湯浅誠「つながり続けるこども食堂」751冊目

この人の本を読んでみようと思って探したときに、あまりにも多くてすごく迷ったけどまずこの本から。とてもわかりやすく興味深く、こども食堂の趣旨や現状を紹介してくれる良い本でした。

私も勘違いしてた。こういうの興味あるな、どんなところなのかな、と思いつつ、貧困状態にある子ども以外は行くと迷惑かな、行ってる子どもたちも、食堂の外から物見遊山で”まずしい子どもたち”として覗き込まれたらいやだろうな、とか思ってました。
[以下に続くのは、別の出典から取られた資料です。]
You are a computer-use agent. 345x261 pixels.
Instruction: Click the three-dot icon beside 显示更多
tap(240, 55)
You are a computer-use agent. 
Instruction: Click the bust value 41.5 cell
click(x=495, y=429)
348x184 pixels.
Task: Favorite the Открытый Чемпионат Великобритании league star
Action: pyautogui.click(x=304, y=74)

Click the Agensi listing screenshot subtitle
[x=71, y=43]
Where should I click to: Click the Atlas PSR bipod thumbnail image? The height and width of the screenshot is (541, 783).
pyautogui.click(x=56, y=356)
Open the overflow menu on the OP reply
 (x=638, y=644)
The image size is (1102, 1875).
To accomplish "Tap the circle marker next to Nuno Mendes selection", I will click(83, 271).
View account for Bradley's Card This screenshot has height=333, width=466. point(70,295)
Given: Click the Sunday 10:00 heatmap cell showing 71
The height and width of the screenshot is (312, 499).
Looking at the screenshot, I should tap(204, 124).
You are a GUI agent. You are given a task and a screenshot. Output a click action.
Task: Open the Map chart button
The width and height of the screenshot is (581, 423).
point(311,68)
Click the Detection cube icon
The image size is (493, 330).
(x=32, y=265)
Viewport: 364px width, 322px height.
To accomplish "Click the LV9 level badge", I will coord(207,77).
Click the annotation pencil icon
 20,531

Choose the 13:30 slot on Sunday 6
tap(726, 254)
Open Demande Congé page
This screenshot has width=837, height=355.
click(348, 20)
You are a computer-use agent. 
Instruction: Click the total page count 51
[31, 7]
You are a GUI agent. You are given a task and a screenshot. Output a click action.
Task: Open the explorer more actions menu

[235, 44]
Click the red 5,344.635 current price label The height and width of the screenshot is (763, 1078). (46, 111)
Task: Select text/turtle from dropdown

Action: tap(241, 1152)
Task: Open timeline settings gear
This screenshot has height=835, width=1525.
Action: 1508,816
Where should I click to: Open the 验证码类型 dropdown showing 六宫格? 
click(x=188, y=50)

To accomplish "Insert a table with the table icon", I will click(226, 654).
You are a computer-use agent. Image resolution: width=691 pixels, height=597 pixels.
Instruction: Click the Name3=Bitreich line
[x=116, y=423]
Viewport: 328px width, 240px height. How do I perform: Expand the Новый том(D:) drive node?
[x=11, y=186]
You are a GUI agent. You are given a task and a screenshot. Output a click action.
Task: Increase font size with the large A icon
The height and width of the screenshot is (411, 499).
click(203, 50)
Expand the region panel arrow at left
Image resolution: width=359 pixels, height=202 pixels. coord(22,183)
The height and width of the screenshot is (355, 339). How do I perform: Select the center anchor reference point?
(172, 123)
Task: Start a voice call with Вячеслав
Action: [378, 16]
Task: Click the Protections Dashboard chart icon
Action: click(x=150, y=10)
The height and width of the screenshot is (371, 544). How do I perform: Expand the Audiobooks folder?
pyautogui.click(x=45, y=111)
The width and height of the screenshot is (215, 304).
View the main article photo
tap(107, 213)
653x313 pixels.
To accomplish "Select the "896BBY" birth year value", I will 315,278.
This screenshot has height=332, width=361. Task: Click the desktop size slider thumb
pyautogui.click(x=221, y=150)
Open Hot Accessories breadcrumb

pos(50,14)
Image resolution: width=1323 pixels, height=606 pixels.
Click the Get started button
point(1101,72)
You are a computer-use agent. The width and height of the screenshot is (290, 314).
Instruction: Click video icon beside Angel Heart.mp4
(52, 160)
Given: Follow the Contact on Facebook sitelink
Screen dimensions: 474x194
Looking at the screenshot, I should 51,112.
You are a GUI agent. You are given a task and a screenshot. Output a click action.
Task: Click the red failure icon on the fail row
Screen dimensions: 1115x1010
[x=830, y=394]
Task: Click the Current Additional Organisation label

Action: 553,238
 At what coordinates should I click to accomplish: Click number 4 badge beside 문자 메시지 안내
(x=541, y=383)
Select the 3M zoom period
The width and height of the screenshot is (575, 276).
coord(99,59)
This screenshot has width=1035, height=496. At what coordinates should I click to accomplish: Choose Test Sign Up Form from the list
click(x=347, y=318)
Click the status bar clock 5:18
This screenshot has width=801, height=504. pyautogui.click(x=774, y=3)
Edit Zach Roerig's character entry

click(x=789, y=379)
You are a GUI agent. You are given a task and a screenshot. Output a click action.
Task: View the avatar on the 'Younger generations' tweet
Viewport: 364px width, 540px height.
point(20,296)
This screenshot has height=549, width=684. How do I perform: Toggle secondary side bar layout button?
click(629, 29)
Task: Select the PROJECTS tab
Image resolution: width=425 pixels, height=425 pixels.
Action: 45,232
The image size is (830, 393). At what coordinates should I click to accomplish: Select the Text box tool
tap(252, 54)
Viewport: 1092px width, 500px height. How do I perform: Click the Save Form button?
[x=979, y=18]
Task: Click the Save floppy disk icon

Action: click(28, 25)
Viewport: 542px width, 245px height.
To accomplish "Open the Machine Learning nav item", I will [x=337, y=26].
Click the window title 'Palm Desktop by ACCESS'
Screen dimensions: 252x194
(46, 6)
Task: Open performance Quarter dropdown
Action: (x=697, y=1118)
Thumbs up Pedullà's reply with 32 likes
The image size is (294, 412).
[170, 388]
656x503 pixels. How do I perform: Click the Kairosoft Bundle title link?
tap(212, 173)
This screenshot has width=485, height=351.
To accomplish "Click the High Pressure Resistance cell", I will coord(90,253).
「つながり」って、構築するのも維持するのも難しいけど、それって何?ということを説明するのも理解するのも定義するのも難しい、実態をつかみにくい言葉。でも誰かががんばって言葉にして、伝えないと、広がっていけない。著者の現状分析と言葉の表現力があって初めて、ここまでのムーブメントが起こせたのかもしれません。何か社会に必要なことを民間レベルで(ある意味ゲリラ的に)始めるのに、必要な才能を備えた人だなぁと感心しました。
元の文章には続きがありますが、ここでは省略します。